Но лоб ее горел как в огне. Волдис взял ее маленькую влажную руку и, как ребенка, повел к себе. И она с детской доверчивостью ласково улыбалась, идя за ним в темноте.

Волдис впустил ее в свою каюту, а сам сходил в камбуз за водой. Вернувшись, он помог Лауме снять грязную, мокрую обувь, — Лаума была очень пьяна и не могла расстегнуть ботики и туфли. Пока она умывалась, Волдис вышел из каюты. Прохладная вода совсем не освежила Лауму, худенькое лицо ее горело болезненным румянцем, на лбу и носу блестели мелкие капли пота. Хотя в каюте было жарко, Лаума, дрожа, куталась в пальто.

— Ах, буби, какой ты милый! — она протянула руки навстречу Волдису, когда он возвратился в каюту. — Нет ли у тебя сигареты?

— Нет, но я могу попросить у кого-нибудь.

— Нет, нет, нет, не нужно! — с жаром воскликнула она, но сразу же ослабела и, ссутулившись, стала напевать про себя какую-то песенку, пока ее не прервал приступ кашля; когда он кончился, Лаума, словно прося прощения, улыбнулась Волдису.
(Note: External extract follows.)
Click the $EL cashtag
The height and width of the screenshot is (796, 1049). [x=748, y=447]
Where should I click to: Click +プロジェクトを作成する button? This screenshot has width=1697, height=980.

Он сел рядом с ней на коричневый бельевой ящик, она пододвинулась к нему и, как котенок, прижалась к его груди. Она была такая маленькая, хрупкая, миниатюрная. Когда Волдис обнял и легким, бережным прикосновением прижал к груди ее голову, Лаума словно очнулась и порывисто прильнула к нему. Они молчали.

И вдруг маленькое создание вспомнило свою роль — в ней пробудились профессиональные привычки, ожили заученные движения и приемы; она взвизгнула, как обрадованная собака, немного помолчав, взвизгнула опять — громко, резко, болезненно; нельзя было определить, что звучало в этом визге — смех или слезы. Потом она сникла, обессиленная, надломленная, задыхаясь от недостатка воздуха.

Волдис закусил губу. Так вот что они сделали с этой девушкой! Он откинул волосы со лба Лаумы и грустно улыбнулся, глядя в ее лихорадочно блуждающие глаза. Грудь у него сдавило, и он отвернулся, чтобы девушка не заметила его волнения. Но это было напрасно: когда он опять повернулся к Лауме, она уже заснула, как ребенок посреди игры. Подождав, когда Лаума окончательно заснет, он поднял ее и уложил на койку. Укутав девушку шерстяным одеялом и накрыв сверху своим пальто, он сел за стол и задумался.

Он просидел всю ночь, время от времени поглядывая на спящую измученную девушку.

«Как теперь быть? Что делать?»

Почему все не могло быть иначе? Если бы он тогда не уехал, Лаума никогда не дошла бы до такого состояния. Возможно даже, что ему совсем не нужно было и жениться на ней. Спокойно и независимо от нее делал бы он свое дело, но его присутствие было бы для девушки самой надежной опорой, в роковой момент он протянул бы ей руку помощи, и Лаума устояла бы… Эх!..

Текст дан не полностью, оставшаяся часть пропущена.